**Directions for this task:** Write out every line of this listing again word for word, leaving the pictures out of your version.

Word and element locating data
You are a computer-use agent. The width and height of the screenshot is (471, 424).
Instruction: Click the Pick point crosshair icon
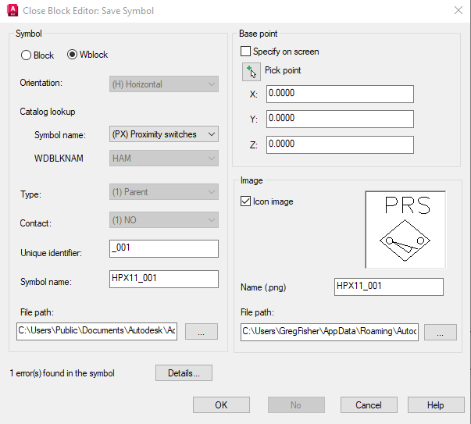pyautogui.click(x=251, y=72)
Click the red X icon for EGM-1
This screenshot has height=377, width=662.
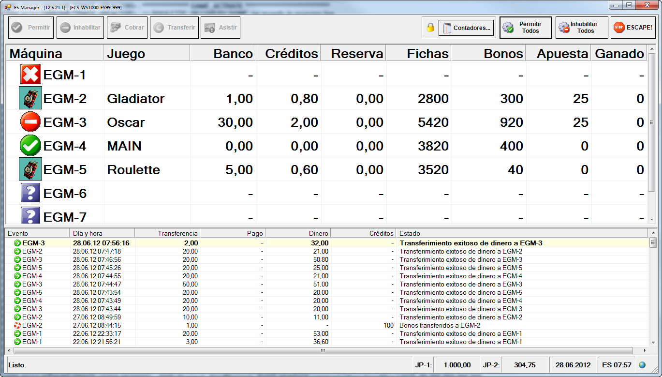(30, 75)
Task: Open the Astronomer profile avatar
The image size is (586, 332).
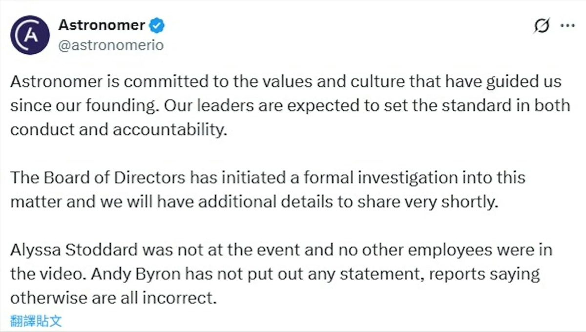Action: 30,35
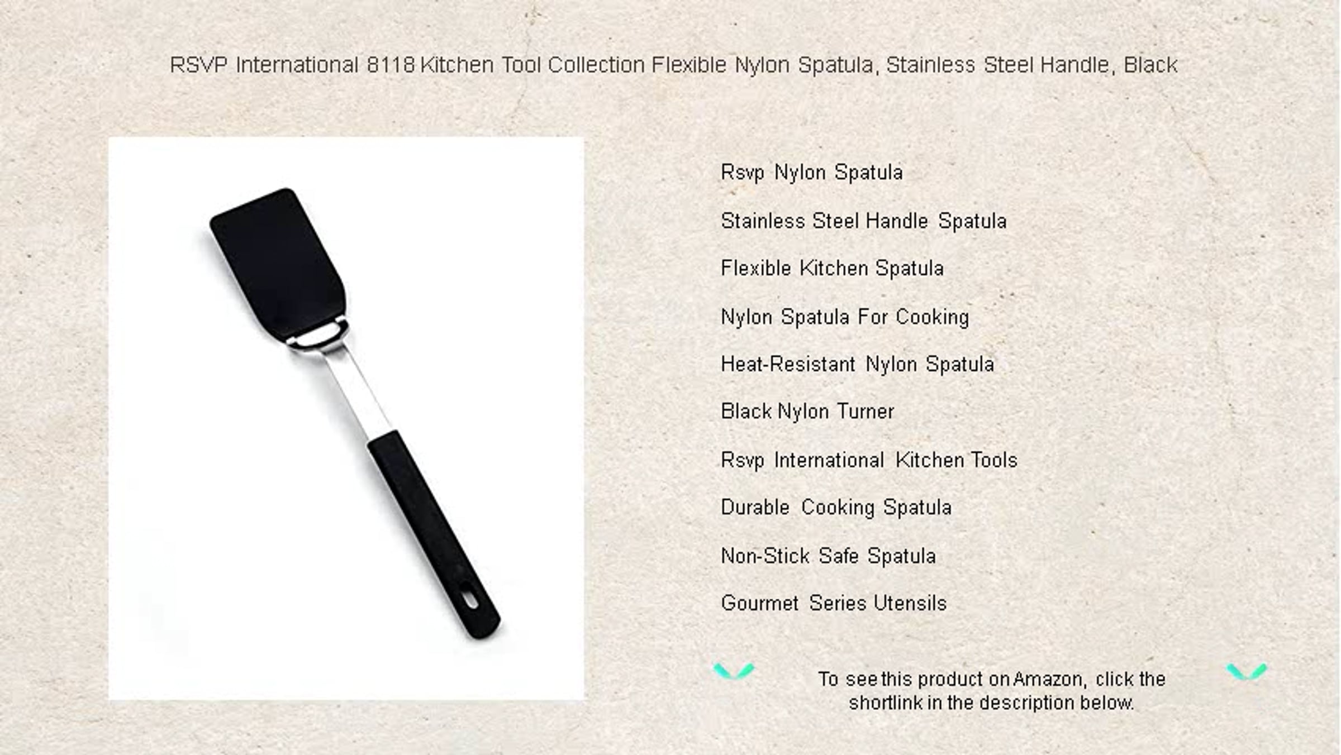Click 'Durable Cooking Spatula' text
The width and height of the screenshot is (1341, 755).
click(x=836, y=508)
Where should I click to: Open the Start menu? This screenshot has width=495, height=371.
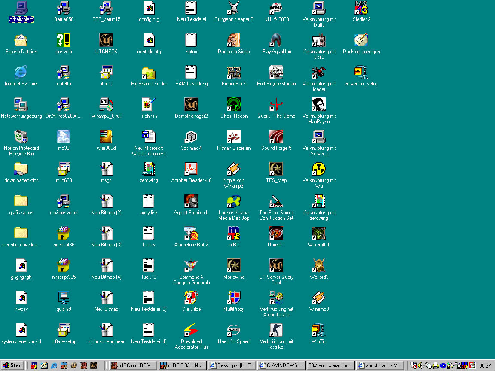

**Result:**
You are a computer-use agent. The width and height of the screenshot is (471, 424).
Instruction: Click the Pick point crosshair icon
pyautogui.click(x=251, y=72)
Click the red X icon for EGM-1
This screenshot has height=377, width=662.
(30, 75)
Task: Open the Astronomer profile avatar
The image size is (586, 332).
Action: 30,35
Click 'Durable Cooking Spatula' text
The width and height of the screenshot is (1341, 755).
click(x=836, y=508)
Where should I click to: Open the Start menu? This screenshot has width=495, height=371.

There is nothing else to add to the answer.